Data extract:
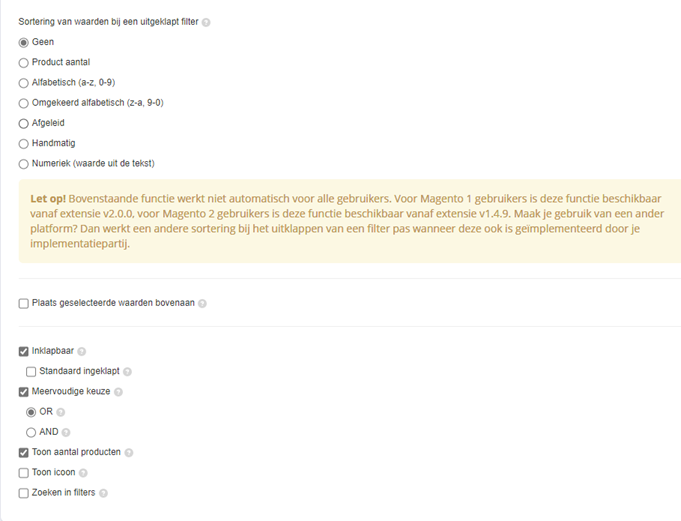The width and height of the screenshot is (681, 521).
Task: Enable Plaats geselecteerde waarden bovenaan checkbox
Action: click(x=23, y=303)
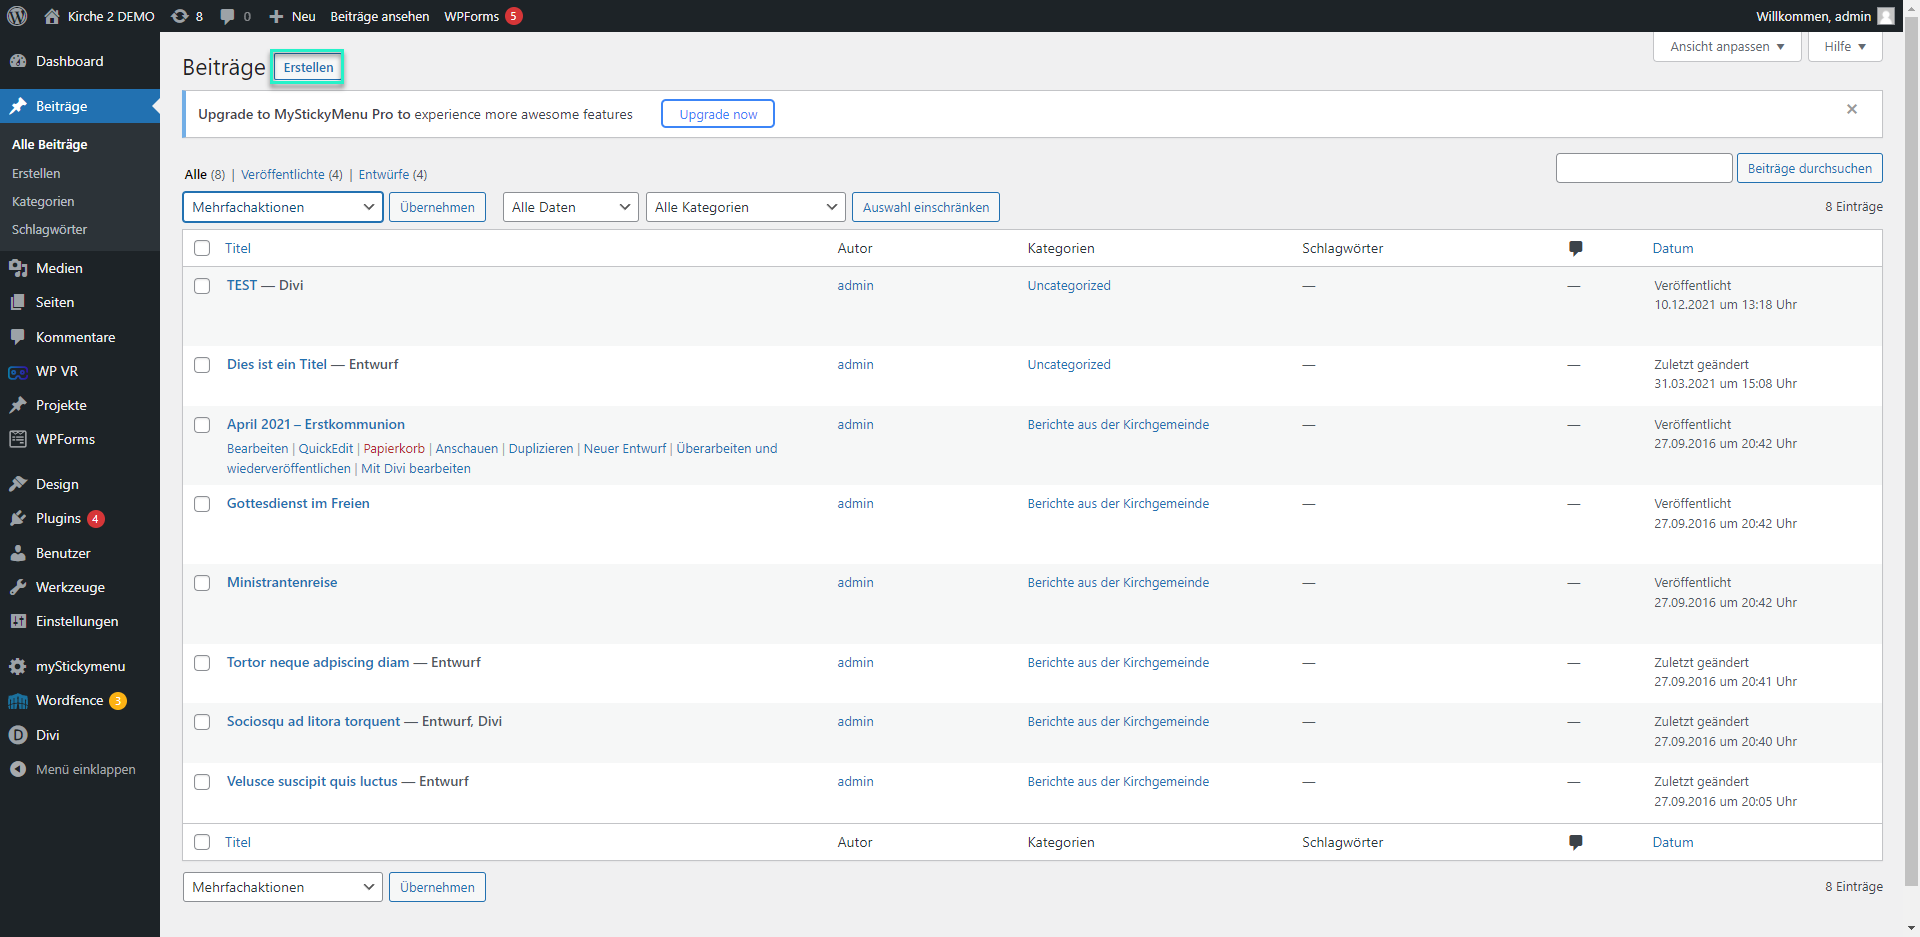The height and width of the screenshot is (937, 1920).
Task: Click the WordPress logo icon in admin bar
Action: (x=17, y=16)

What you should do:
Rewrite the data above with every "screenshot" changed to "image" and everything else left as it is. Leave out the pictures.

Final answer:
The width and height of the image is (681, 521).
Task: Enable Plaats geselecteerde waarden bovenaan checkbox
Action: click(x=23, y=303)
The height and width of the image is (937, 1920).
Task: Click the WordPress logo icon in admin bar
Action: (x=17, y=16)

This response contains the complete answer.